The gold market price has been acting very strangely of late. Posted by James Randolph on October 26, 2011
What to make of current gold market prices.
October 26, 2011 – The gold market price has been acting very strangely of late. For the most part it remains almost flat, but then on Tuesday is jumped up $40 in just 2 hours and then leveled off again. What’s that about?
Actually, trying to make sense out of any market prices these days will serve only to make your brain hurt. All of these short-term gyrations are the result of a basis of exchange that has gone absolutely haywire. How can you fix a price when you can’t determine the value of a currency?
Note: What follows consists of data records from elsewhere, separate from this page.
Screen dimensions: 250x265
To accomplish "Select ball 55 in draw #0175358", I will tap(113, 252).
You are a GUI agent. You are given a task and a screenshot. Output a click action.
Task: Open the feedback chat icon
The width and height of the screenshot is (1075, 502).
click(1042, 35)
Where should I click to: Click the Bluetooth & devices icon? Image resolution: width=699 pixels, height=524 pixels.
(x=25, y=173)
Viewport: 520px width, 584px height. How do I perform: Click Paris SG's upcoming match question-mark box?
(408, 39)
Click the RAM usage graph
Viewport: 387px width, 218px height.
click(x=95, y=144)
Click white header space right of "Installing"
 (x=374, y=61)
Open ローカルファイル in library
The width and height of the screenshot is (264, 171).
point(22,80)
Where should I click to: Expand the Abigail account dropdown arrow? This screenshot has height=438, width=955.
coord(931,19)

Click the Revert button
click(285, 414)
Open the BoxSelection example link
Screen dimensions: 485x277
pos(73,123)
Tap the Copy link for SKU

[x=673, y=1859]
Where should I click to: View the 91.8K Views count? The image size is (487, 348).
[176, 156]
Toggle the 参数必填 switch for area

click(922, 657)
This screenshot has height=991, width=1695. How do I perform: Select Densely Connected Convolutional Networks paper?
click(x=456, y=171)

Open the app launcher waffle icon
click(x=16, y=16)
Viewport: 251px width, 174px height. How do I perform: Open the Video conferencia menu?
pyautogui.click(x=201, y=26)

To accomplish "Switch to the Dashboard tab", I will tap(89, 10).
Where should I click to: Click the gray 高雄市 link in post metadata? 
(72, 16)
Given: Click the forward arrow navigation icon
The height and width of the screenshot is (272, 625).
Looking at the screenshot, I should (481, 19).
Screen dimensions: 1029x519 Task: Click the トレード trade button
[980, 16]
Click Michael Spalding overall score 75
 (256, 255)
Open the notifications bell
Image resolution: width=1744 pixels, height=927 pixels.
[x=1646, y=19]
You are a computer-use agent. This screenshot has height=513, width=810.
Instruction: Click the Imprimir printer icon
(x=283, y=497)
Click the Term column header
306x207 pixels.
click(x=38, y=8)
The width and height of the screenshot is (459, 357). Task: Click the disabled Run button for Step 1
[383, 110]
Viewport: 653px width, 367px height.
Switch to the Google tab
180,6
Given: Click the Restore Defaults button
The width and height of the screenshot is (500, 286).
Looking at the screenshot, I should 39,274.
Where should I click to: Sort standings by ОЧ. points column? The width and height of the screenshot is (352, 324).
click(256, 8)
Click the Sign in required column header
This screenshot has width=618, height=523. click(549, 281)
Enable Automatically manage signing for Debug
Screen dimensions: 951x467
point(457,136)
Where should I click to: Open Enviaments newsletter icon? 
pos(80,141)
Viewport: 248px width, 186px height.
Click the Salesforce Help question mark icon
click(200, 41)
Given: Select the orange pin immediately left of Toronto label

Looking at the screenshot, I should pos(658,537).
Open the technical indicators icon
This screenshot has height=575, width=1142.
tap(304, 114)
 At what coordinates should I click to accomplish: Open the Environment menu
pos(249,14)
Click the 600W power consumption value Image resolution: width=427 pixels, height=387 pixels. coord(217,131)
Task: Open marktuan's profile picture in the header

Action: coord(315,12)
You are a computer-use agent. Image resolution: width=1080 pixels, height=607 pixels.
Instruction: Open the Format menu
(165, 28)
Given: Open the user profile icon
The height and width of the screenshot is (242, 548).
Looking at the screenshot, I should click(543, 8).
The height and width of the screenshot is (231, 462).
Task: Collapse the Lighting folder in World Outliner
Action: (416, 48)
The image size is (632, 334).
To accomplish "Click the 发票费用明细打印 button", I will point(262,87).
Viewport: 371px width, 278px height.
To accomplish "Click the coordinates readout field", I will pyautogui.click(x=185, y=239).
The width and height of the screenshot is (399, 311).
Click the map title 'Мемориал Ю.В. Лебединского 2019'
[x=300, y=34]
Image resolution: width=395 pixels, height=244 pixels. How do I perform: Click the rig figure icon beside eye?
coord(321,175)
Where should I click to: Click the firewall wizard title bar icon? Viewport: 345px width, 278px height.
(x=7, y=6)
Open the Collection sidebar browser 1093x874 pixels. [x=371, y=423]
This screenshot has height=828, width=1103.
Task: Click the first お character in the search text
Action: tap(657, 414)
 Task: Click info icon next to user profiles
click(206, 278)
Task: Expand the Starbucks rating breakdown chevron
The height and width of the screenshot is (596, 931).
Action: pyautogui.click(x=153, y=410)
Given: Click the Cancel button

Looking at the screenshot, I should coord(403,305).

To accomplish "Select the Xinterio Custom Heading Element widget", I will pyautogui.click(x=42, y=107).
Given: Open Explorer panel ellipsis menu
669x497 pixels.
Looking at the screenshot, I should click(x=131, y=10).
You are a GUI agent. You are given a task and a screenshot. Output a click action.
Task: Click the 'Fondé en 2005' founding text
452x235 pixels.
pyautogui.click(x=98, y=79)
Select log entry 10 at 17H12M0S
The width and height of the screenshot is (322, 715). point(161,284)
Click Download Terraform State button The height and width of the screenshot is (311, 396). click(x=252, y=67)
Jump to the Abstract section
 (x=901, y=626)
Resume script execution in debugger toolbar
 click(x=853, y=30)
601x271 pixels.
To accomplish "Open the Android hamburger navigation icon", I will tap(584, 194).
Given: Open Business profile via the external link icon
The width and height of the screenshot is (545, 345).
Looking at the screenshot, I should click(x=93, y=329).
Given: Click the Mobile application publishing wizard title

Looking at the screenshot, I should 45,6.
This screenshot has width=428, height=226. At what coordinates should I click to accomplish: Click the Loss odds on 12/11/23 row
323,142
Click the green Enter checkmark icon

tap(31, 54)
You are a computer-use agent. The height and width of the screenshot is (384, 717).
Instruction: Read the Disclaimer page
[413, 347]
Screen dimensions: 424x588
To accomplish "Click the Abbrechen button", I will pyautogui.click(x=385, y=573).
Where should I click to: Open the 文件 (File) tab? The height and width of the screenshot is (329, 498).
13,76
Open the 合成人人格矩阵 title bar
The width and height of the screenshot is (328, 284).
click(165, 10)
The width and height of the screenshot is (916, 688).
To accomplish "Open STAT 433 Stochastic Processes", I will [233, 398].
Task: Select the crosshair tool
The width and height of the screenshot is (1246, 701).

Thanks to the wisdom of central bankers everywhere, that situation will soon be resolved. Even Japan has its finger on the printing press once again. And “Federal Reserve Vice Chairman Janet Yellen said a third round of large-scale securities purchases might become warranted if necessary to boost a U.S. economy challenged by unemployment and financial turmoil,” says Bloomberg.
Meanwhile CNBC reports that “the nonprofit State Budget Solutions … found that in total, states are in debt for $4.2 trillion,” adding an enormous – and insurmountable – amount to our total sovereign debt.
As for the national debt, the much heralded Deficit Commission is locked in a Mexican standoff. The Republicans have pledged not to raise taxes and the Democrats will surely use that to prevent any cuts to entitlements.
So we sink ever deeper into debt while the politicians play games and the Fed bumbles about printing more greenbacks. If you see a solution in that, please step back through the looking glass.
The free market may look like it has thrown in the towel, but don’t bet on it. Once the governments have diluted fiat money to worthlessness there will be no choice but to return to hard currency.
You will see the signs in gold market prices.